Summary: Study sheds new light on the role dopamine plays in addiction and gene activity in neurons.
Source: North Carolina State University
Researchers at North Carolina State University have demonstrated that neuron-like cells derived from human stem cells can serve as a model for studying changes in the nervous system associated with addiction.
The work sheds light on the effect of dopamine on gene activity in neurons, and offers a blueprint for related research moving forward.
“It is extremely difficult to study how addiction changes the brain at a cellular level in humans—nobody wants to experiment on somebody’s brain,” says Albert Keung, corresponding author of the study and an assistant professor of chemical and biomolecular engineering at NC State.
“What we’ve done here demonstrates that we can gain a deep understanding of those cellular responses using neuron-like cells derived from human stem cells.”
At issue is how cells in our nervous system respond to drugs that are associated with substance abuse and addiction. Our bodies produce a neurotransmitter called dopamine. It’s associated with feelings, such as pleasure, that are related to motivation and reward.
When neuronal cells in the brain’s “reward pathway” are exposed to dopamine, the cells activate a specific suite of genes, triggering the feelings of reward that can make people feel good. Many drugs—from alcohol and nicotine to opioids and cocaine—cause the body to produce higher levels of dopamine.
“In experiments using rodents, researchers have shown that when relevant neuronal cells are exposed to high levels of dopamine for an extended period of time, they become desensitized—meaning the cells’ gene activation is less pronounced in response to the dopamine,” Keung says.
“This is called gene desensitization. However, until now, it hasn’t been possible to do an experimental study using human neuronal cells.”

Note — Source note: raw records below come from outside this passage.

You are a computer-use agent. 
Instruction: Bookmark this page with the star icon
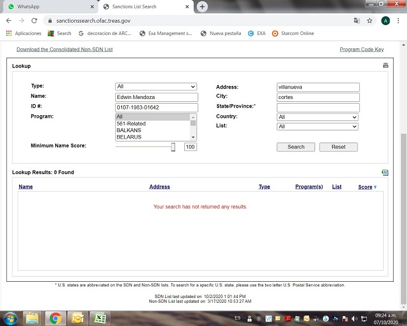point(370,20)
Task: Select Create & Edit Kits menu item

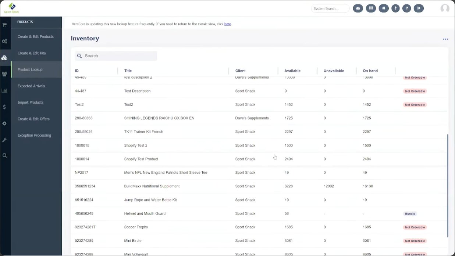Action: [32, 53]
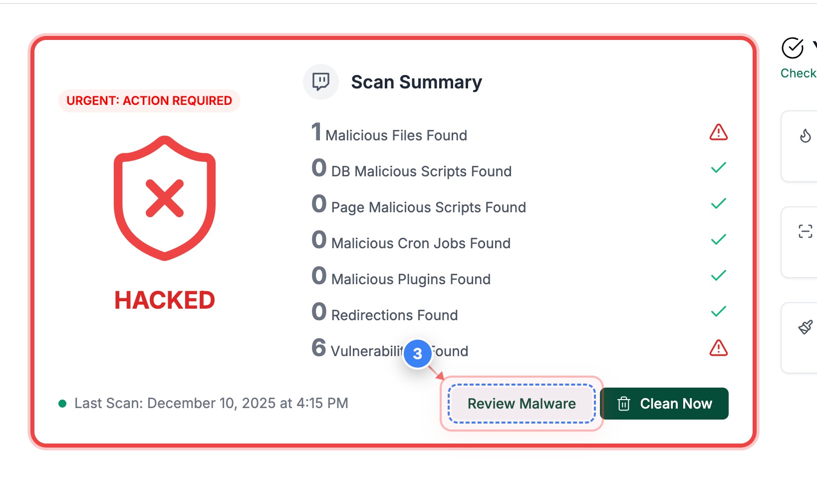Click the Scan Summary comment icon
This screenshot has width=817, height=479.
tap(321, 81)
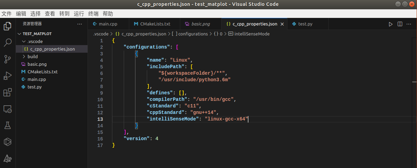Image resolution: width=417 pixels, height=168 pixels.
Task: Open the Search view icon
Action: point(8,43)
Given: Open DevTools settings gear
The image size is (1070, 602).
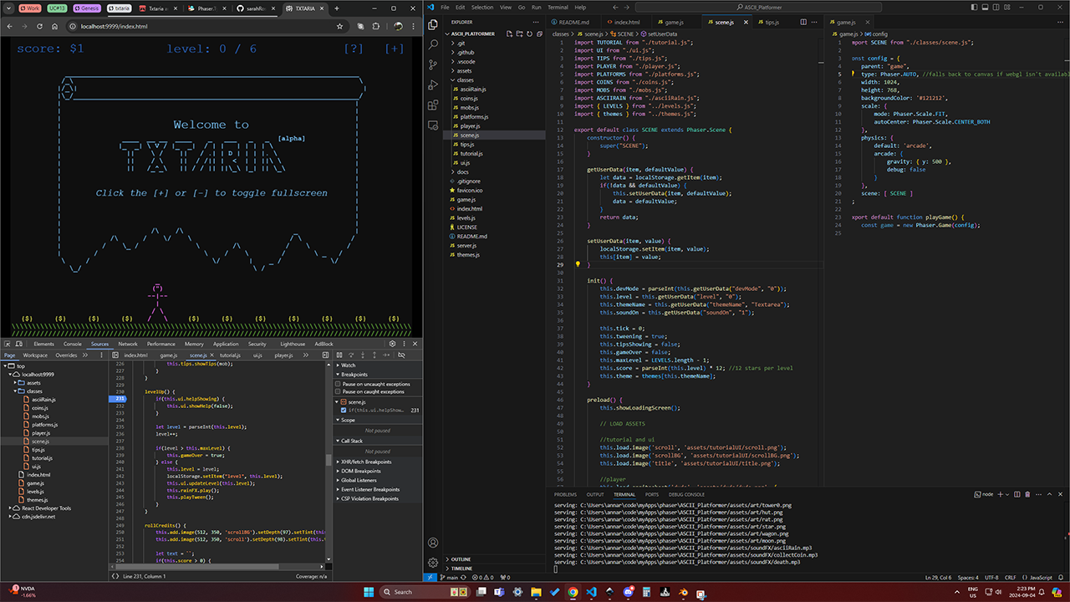Looking at the screenshot, I should click(393, 344).
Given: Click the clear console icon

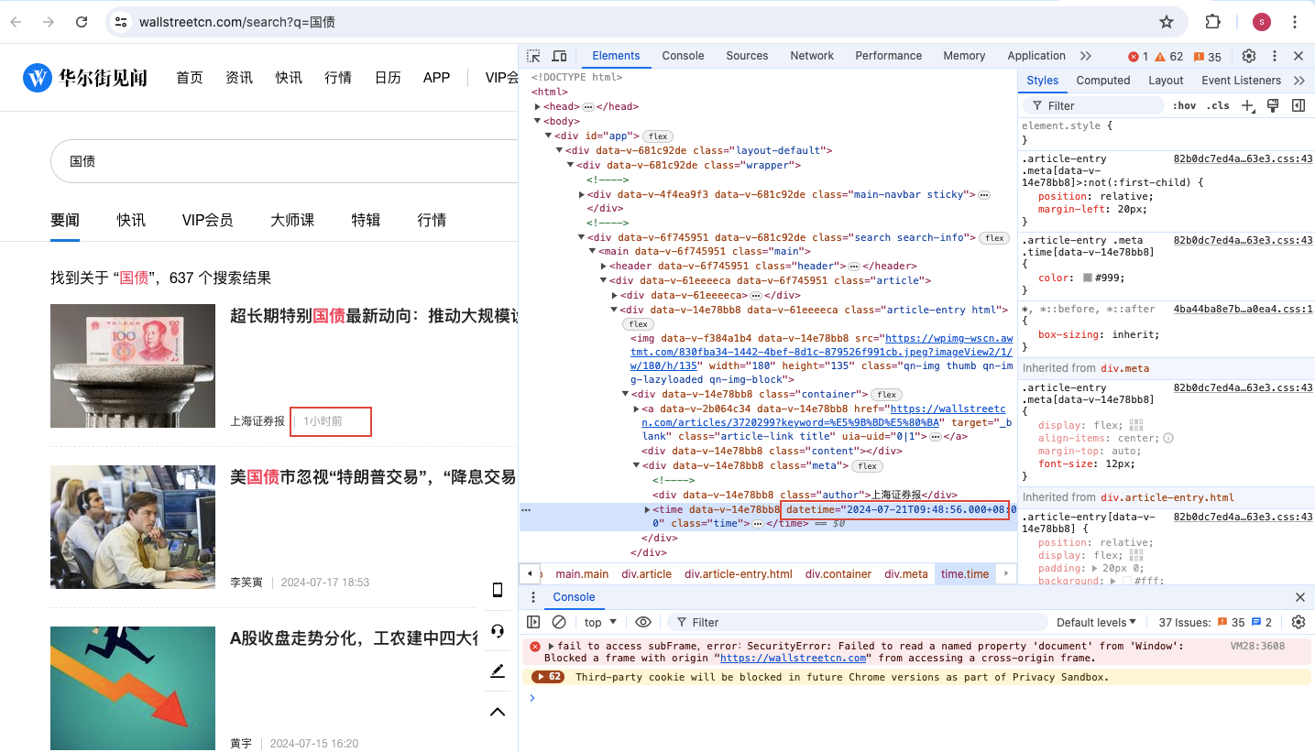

“Our work here is the first experimental study to demonstrate gene desensitization in human neuronal cells, specifically in response to dopamine,” says Ryan Tam, first author of the study and a Ph.D. student at NC State. “We don’t have to infer that it is happening in human cells; we can show that it is happening in human cells.”
In their study, Tam and Keung exposed neuron-like cells derived from human stem cells to varying levels of dopamine for varying periods of time. The researchers found that when cells were exposed to high levels of dopamine for an extended period of time, the relevant “reward” genes became significantly less responsive.
“This is an interesting finding, but it’s also a proof of concept study,” Tam says. “We’ve demonstrated that gene desensitization to dopamine occurs in human cells, but there is still a lot we don’t know about the nature of the relationship between dopamine and gene desensitization.
“For example, could higher levels of dopamine cause desensitization at shorter time scales? Or could lower levels of dopamine cause desensitization at longer time scales? Are there threshold levels, or is there some sort of linear relationship? How might the presence of other neurotransmitters or bioactive chemicals affect these responses?”
“Those are good questions, which future research could address,” says Keung. “And we’ve demonstrated that these neuron-like cells derived from human stem cells are a good model for conducting that research.”
Gene desensitization in response to a repeated stimulus is a complex phenotype important across homeostatic and disease processes, including addiction, learning, and memory.
These complex phenotypes are being characterized and connected to important physiologically relevant functions in rodent systems but are difficult to capture in human models where even acute responses to important neurotransmitters are understudied.
Here through transcriptomic analysis, we map the dynamic responses of human stem cell-derived medium spiny neuron-like cells (hMSN-like cells) to dopamine.
Furthermore, we show that these human neurons can reflect and capture cellular desensitization to chronic versus acute administration of dopamine. These human cells are further able to capture complex receptor crosstalk in response to the pharmacological perturbations of distinct dopamine receptor subtypes.
This study demonstrates the potential utility and remaining challenges of using human stem cell-derived neurons to capture and study the complex dynamic mechanisms of the brain.